I am interested in stochastic PDEs. PDEs with a stochastic driving force. One particular example is the KPZ equation. The KPZ equation models random growth. For example the boundary of melonoma (http://www.lassp.cornell.edu/sethna/pubPDF/CellClusters.pdf) or crystals, etc.

SPDEs are very poorly defined. The random term is formally the "derivative" of a random process called Brownian motion. Well, with probability 1 Brownian motion is NOT differentiable. So this derivative really is what's called a "distributional derivative". If you have seen things like delta functions, it's that.

Well KPZ has a nonlinearity which make even distributions poorly defined. So a mathematician, Martin Hairer used a theory called rough paths and extended it to something called regularity structures to deal with KPZ and related SPDEs.

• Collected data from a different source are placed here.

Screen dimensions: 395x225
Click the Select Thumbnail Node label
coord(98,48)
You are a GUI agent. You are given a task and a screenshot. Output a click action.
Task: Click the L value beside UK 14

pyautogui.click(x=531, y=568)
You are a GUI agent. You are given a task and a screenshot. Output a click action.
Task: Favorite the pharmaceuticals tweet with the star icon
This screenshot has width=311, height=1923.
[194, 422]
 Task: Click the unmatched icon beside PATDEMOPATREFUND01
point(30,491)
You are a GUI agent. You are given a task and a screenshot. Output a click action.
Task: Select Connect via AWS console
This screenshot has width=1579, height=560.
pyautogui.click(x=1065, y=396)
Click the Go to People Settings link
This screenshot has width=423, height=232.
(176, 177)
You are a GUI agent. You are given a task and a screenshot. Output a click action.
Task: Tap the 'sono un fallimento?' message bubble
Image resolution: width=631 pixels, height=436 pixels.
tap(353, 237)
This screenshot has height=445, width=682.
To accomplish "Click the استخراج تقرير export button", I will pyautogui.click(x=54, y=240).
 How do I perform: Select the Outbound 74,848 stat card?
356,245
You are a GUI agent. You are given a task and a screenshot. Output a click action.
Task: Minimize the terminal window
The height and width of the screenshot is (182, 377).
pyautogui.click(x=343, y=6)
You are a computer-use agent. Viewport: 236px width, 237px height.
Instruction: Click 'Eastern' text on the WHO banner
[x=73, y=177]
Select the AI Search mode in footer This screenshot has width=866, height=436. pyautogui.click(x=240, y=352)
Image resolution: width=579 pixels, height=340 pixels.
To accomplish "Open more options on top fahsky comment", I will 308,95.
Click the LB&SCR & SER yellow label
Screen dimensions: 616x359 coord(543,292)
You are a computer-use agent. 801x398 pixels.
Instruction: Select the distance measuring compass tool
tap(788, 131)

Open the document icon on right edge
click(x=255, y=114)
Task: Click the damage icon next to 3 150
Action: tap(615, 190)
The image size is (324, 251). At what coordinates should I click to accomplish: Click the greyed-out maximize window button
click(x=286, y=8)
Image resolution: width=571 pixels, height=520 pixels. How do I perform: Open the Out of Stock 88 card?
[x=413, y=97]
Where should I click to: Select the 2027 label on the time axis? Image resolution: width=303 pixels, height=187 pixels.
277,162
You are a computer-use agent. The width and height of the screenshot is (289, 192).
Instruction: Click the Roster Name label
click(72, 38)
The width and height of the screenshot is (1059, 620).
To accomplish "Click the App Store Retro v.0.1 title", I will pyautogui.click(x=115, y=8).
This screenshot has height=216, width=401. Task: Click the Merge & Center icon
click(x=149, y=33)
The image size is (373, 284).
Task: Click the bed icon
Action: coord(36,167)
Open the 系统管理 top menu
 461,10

Before Hairer's work, people took the solution to the stochastic linear heat equation, did what's called the Cole Hopf transformation, and called that the solution to KPZ. However this transformation is not well defined either, and is technically introducing some type of infinity. This makes approximating, etc. useless (what actually fucking matters to a scientist studying random growth).

Some mathematicians tried to mollify the white noise, and take a limit. However this limit doesn't exist and/or depends on how you take the limit.

Martin Hairer created a new topology called the rough path topology. He mollifies the white noise and takes a limit, in this limit we actually get a convergent process that is irrespective of the mollifier.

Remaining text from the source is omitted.